The fact that the movie began production (in Bucks County, Pennsylvania, just outside Philadelphia) two days after 9-11 makes this uncertainty especially resonant. And its significance seems compounded again by the fact that such uncertainty is essentially represented as television (one home video of an alien resembles the famously scritchy “Bigfoot” tape, as if they’re watching some When Aliens Attack reality show). At the same time, Signs includes other familiar images, from movies, particularly those in which characters are trapped and isolated (most obviously, The Birds, Night of the Living Dead, Invasion of the Body Snatchers, even Panic Room). Graham, Merrill, and the kids are forced into the dark basement, where they struggle to keep the door closed; creatures pound against the farmhouse; Morgan has an asthma attack and they’ve (oddly and conveniently) left behind his inhaler, which necessitates their getting out as soon as possible, etc.

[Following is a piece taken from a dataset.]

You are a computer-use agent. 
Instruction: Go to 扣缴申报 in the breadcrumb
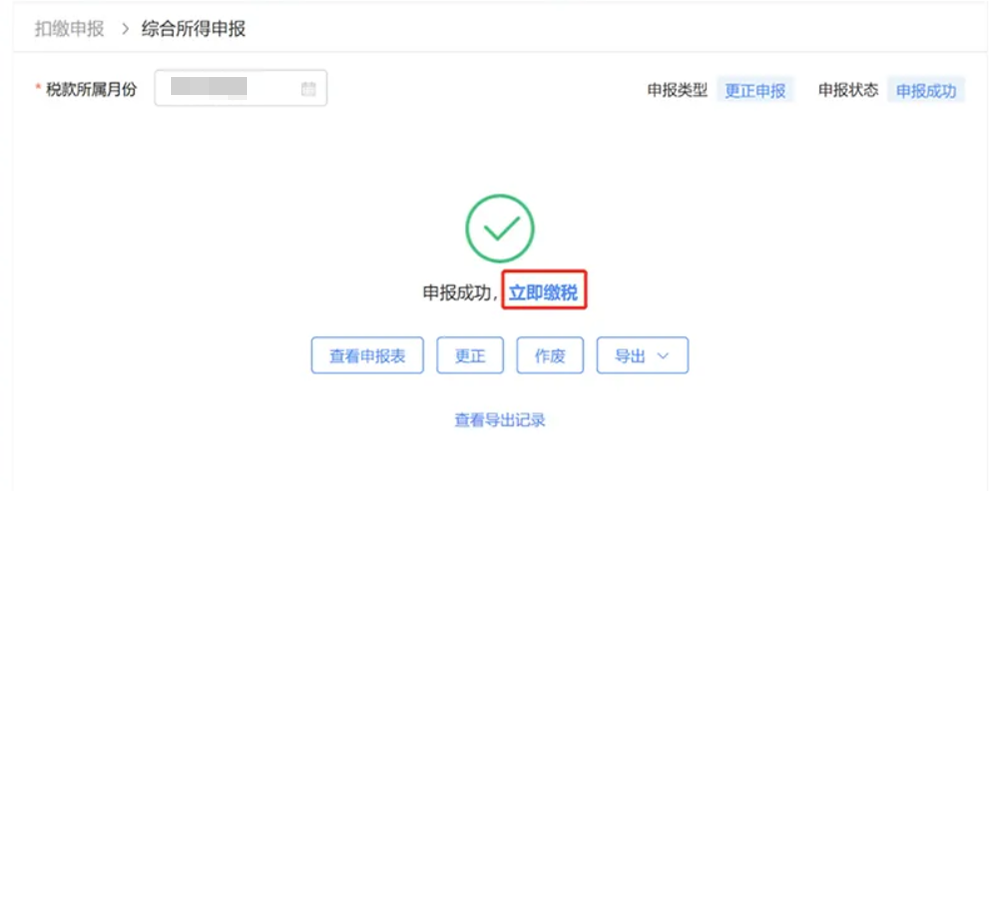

In such liftings (call them homages), but even more poignantly, in its more original mutings of character affects and “signs” of what’s happening, Signs offers intelligent commentary on contemporary existence, on the ways you process extraordinary events and desires, but also how you might handle the mundane, the events that shouldn’t upset or surprise you, but do. In its exploration of daily details—conversations between the children, Graham’s efforts to break through his own doubts and fears—the film becomes so quietly mesmerizing that even the melodrama of his struggle over his loss of faith feels subdued.
During one late-night conversation on the sofa, Graham and Merrill start taking measure: who has faith and who believes in luck, which might be more comforting, how their belief structures have been tested, undone or confirmed. It’s a moving moment, with the light of the tv playing on their faces and the children slumbering up against them. Their exchange lays their emotional and moral selves bare, while maintaining a wry comic tone and inviting your identification with them, all without slamming you over the head with An Insight or losing any of its developing tension.
It’s moments like these that make Manoj Night Shyamalan appear to be, as Newsweek calls him, “the next Spielberg,” that is, a filmmaker who understands and deftly manipulates sentimentality, is fascinated by the “American family,” and how works well with kids. He might become a blockbuster director, but let’s hope not. All his films so far are at once ambitious and flawed—The Sixth Sense is too enamored of its trick, Unbreakable too schematic (though this film, of all of them, is easily the most profound in its focus, adding race and morality to the “American family” mix), and now, Signs, as accomplished as it is for so long, collapses at the end, when it reveals, literalizes, and defeats its monsters (to be fair, the defeat takes place off screen, as another cryptic report on tv). With this turn, the film abandons its delicate ambiguities, its focus on everyday things, to deliver a resolution whose structure can only look contrived and reductive.